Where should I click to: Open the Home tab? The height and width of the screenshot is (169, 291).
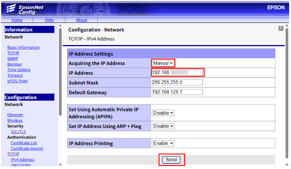click(x=17, y=20)
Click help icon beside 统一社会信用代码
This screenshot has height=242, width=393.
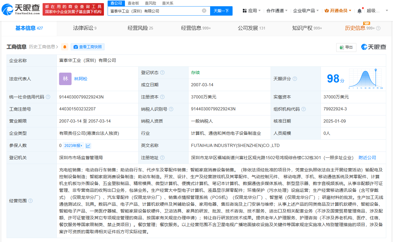pos(48,97)
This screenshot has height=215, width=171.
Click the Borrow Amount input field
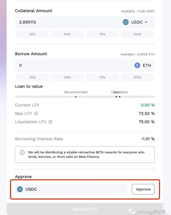pos(71,65)
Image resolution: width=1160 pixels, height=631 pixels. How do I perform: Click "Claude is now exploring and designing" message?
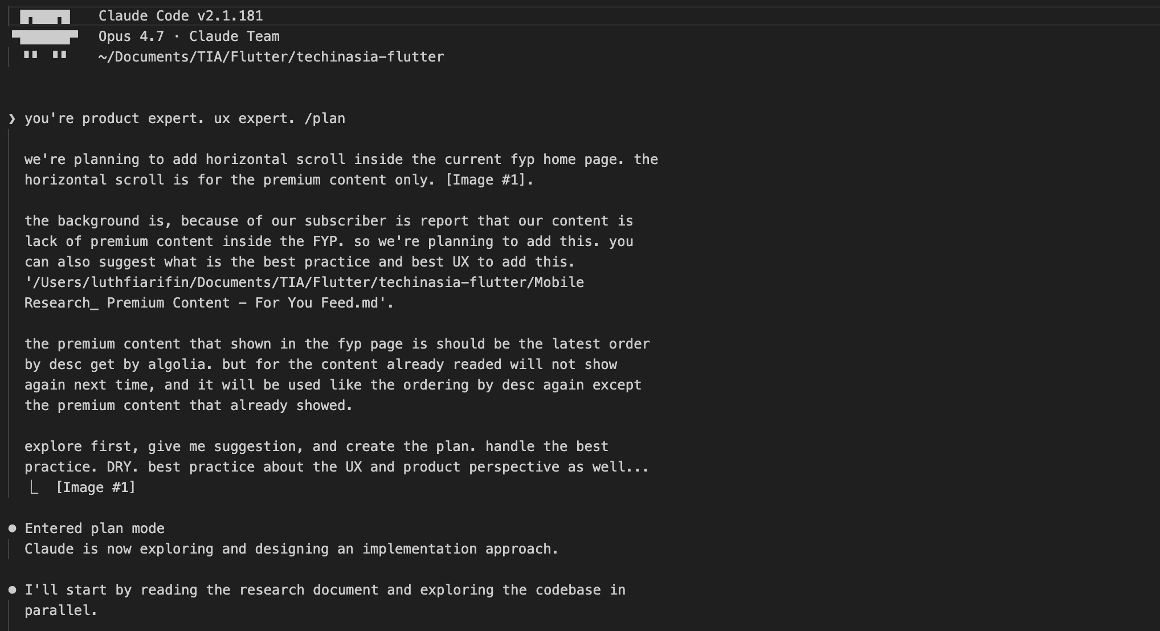[x=291, y=549]
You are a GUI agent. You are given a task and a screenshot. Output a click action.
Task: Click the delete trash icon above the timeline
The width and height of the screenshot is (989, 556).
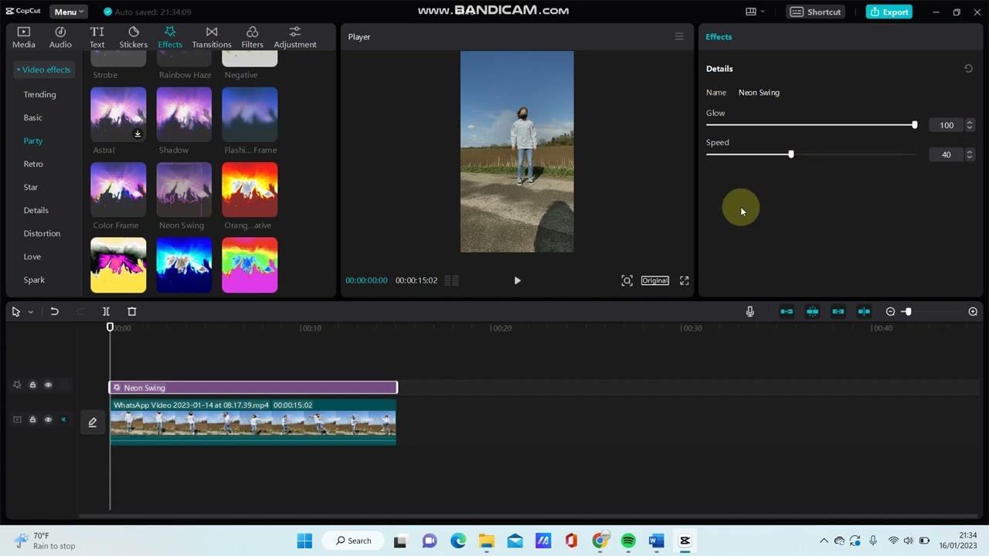131,311
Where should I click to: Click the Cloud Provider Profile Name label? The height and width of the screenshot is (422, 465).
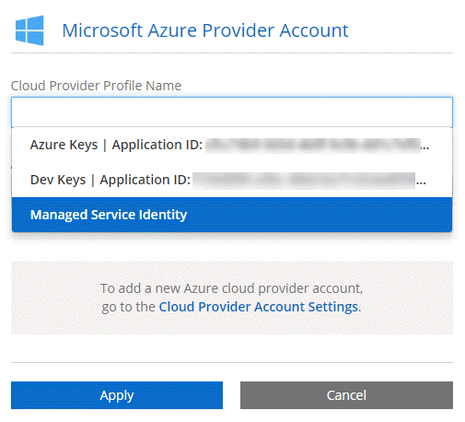(96, 86)
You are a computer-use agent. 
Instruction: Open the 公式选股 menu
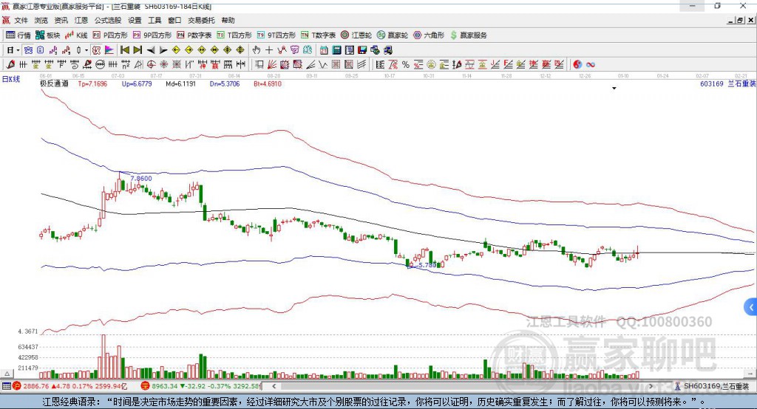pos(107,21)
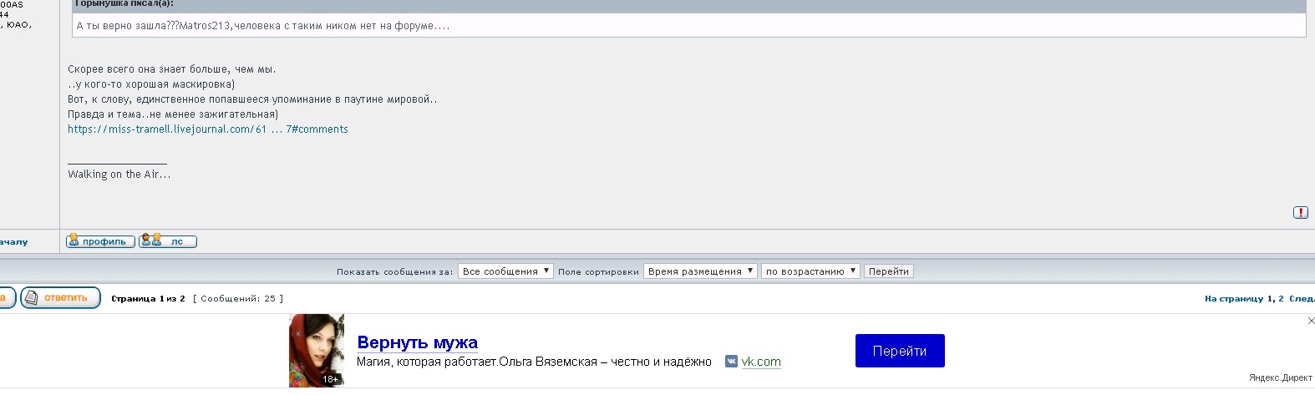Click the 18+ badge on ad photo
This screenshot has height=395, width=1315.
pos(331,379)
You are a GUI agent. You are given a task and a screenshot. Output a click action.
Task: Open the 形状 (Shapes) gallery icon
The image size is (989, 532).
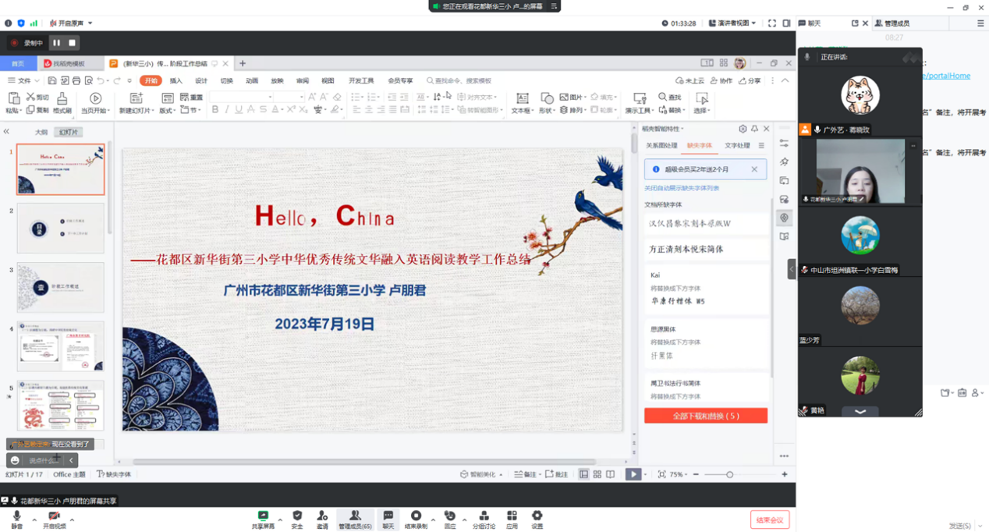coord(546,98)
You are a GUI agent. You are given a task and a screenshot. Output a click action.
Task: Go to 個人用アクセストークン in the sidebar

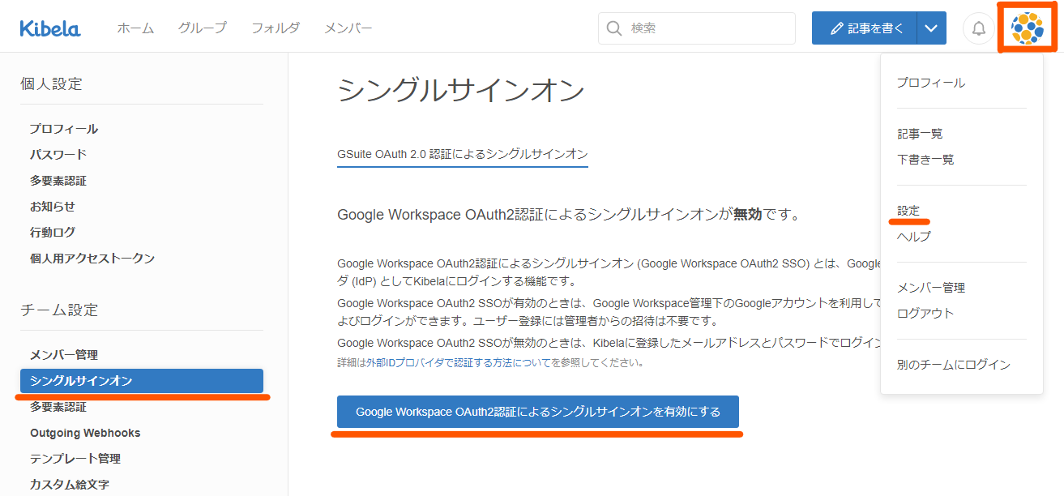click(92, 259)
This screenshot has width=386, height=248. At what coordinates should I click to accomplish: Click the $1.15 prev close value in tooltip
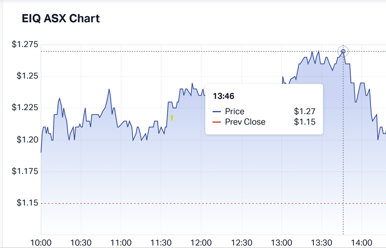304,122
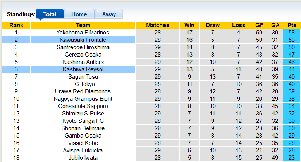The height and width of the screenshot is (162, 301).
Task: Open Nagoya Grampus Eight team link
Action: [x=83, y=99]
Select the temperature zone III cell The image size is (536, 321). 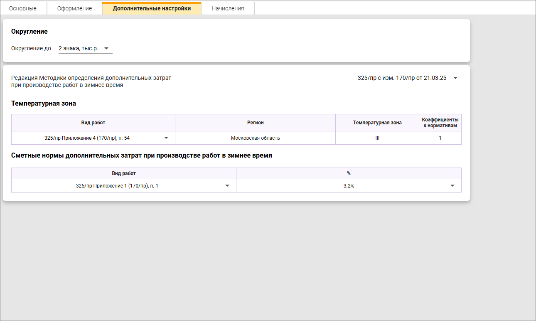377,138
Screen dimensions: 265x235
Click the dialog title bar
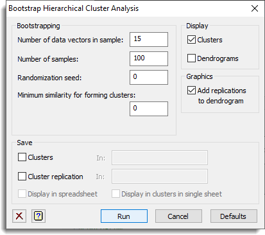pyautogui.click(x=128, y=8)
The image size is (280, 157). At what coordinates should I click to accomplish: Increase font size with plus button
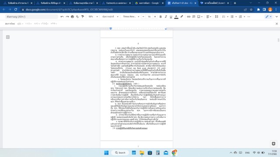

###

Stated task: How many lines of the material above contain the word "Open"? Give only the number.

Written solution: 4